This alert follows on our previous report about the Ninth Circuit’s decision in Blair v. Rent-A-Center, Inc. and two companion cases holding that the Federal Arbitration Act (FAA) does not preempt the California Supreme Court’s ruling in McGill v. Citibank. The McGill decision was significant because it determined that an arbitration agreement requiring individual arbitration and precluding a consumer from pursuing claims for “public” injunctive relief in court or in arbitration is unenforceable under California law. In our prior report, we observed that “the stage is now set for possible review of this important issue by the Ninth Circuit en banc or the U.S. Supreme Court.”
The first level of review is now underway.

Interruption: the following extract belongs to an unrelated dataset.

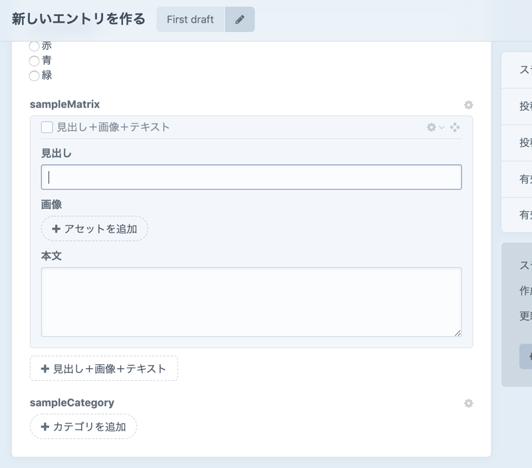Click the 本文 textarea resize handle
This screenshot has height=468, width=532.
tap(458, 333)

The defendants in the two companion cases (Blair itself appears close to settlement) recently filed petitions for rehearing en banc with the Ninth Circuit, arguing that the FAA preempts McGill. The petitions assert that federal preemption exists because the FAA protects the right of parties to choose individualized resolution of their claims, notwithstanding contrary state law, and because the “McGill rule” is not a ground “at law or in equity for the revocation of any contract” (the FAA’s savings clause), but instead impermissibly singles out arbitration for special treatment.
The McGill rule, and its interpretation by the Ninth Circuit in the Blair cases, pose a direct challenge to the Supreme Court’s 2011 landmark opinion in ATT Mobility, LLC v. Concepcion, in which the Court held that class action waivers in consumer arbitration agreements are valid under the FAA, notwithstanding California law holding such waivers to be invalid and against public policy. In Concepcion, the Court emphasized that the “overarching principle” of the FAA is to ensure that arbitration agreements are enforced according to their terms. It further instructed that parties are free to limit both the issues subject to arbitration and with whom a party will arbitrate its disputes. Although public injunctive relief can be sought by a single plaintiff without asserting a class action, the relief obtained is tantamount to classwide injunctive relief because it is designed to benefit the general public.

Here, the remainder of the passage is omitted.